We recently reported that certain 12 bis-aryl urea derivative inhibitors of LIMK (Yin et al., 2013) had a stabilizing effect on cellular microtubules (Ramirez-Rios et al., 2020). Interestingly, treatment with the 12 bis-aryl urea derivative SR7826, which is also a LIMK inhibitor, rescued β-amyloid-induced hippocampal spine loss and morphological aberrations (Henderson et al., 2019). Future research should compare the effects of this compound to those of Pyr1.

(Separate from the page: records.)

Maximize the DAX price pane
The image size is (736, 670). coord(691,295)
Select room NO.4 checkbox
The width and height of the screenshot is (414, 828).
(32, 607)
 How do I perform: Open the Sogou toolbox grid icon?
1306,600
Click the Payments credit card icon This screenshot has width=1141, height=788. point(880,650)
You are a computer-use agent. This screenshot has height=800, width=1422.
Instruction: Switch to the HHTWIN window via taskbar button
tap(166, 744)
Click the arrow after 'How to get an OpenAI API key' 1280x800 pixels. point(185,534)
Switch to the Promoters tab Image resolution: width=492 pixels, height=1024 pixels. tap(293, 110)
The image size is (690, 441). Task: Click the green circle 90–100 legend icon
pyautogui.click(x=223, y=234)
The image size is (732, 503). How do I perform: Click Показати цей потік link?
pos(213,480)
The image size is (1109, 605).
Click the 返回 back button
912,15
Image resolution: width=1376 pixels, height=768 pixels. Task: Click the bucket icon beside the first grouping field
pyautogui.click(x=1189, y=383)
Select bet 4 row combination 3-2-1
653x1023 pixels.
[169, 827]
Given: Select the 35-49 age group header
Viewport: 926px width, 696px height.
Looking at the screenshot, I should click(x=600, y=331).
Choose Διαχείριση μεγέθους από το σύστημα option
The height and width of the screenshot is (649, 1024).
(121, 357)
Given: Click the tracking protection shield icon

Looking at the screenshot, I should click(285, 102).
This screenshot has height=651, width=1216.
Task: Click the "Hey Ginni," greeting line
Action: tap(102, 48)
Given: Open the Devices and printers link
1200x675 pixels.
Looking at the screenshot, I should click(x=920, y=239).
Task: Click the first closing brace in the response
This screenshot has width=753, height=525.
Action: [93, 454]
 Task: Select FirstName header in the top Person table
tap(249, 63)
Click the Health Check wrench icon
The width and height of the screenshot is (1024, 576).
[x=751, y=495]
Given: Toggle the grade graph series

In addition to the modulation of actin and MTs dynamics, the positive effects of Pyr1 on LTP could also involve other LIMK substrates known to be crucial for synaptic plasticity, such as CREB and CPEB (Prunier et al., 2017). At the molecular level, a better understanding of the regulation of LIMK activity, the respective roles of the two isoforms, and how they regulate microtubules will shed light on the mechanisms involved in the effects described here.

In the context of psychiatric disorders, both in preclinical animal models and in humans, the beneficial effects of antidepressants, antipsychotics, and Electro-Convulsive Treatment (ECT) have been shown, at least partly, to involve an enhancement of adult hippocampal neurogenesis, with an increase in the proliferation of neuronal progenitors (Jonckheere et al., 2018; O'Leary and Cryan, 2014). Our investigations into a possible effect of Pyr1 on the defective adult neurogenesis observed in MAP6 KO mice (Fournet et al., 2010) revealed no effect on the proliferation rate of hippocampal progenitors (Supplementary Figure S5). This result suggests that MAP6 KO behavioral defects can be alleviated through action on cellular pathways shared by other effective treatments, but also on distinct pathways. Overall, the results presented here indicate that the use of molecules modulating cytoskeleton dynamics (LIMK inhibitor, epothilone or NAP), in combination with a classical antipsychotic or antidepressant treatment could be a relevant pharmacological treatment for schizophrenia or major depression.

Altogether, our results strongly support a treatment approach involving precise modulation of cytoskeleton dynamics to induce improvements in synaptic plasticity and alleviate the cognitive defects which characterize psychiatric disorders and the early stages of most neurodegenerative diseases.